**WORK REQUIRED**
In the records that follow, show each line where the word "computer" is present.

Collected data:
****

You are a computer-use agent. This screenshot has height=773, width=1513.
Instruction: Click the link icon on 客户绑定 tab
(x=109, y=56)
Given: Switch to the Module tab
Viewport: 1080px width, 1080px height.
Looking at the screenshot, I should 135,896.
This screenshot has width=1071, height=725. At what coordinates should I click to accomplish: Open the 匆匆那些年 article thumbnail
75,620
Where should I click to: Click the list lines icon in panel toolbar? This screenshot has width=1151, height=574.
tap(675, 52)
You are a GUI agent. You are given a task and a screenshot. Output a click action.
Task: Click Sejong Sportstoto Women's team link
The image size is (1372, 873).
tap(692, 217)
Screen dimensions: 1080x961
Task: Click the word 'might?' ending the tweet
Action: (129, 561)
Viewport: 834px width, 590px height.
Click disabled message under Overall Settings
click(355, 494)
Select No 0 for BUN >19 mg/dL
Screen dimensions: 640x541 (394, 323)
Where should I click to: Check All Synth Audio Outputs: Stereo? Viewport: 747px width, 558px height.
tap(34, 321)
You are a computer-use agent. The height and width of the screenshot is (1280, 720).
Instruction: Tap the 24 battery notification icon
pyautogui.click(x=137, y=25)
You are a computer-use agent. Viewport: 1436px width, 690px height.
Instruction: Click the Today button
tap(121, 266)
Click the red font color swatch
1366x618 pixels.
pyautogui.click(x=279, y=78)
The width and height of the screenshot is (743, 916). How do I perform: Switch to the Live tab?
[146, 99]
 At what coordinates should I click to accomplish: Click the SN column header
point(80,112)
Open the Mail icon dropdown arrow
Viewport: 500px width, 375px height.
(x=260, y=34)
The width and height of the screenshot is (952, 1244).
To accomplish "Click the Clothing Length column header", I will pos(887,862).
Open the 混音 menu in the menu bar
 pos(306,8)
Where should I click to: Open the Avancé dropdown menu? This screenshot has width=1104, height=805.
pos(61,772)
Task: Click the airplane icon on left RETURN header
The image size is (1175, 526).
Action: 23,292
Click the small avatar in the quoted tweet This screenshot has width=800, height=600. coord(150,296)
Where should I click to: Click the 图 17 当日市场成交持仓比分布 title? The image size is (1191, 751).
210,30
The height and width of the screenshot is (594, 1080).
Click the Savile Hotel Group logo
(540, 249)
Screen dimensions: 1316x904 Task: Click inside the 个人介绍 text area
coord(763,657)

****

**COMPLETED EXERCISE**
You are a computer-use agent. This screenshot has height=773, width=1513.
You are a computer-use agent. The height and width of the screenshot is (1280, 720).
You are a computer-use agent. Viewport: 1436px width, 690px height.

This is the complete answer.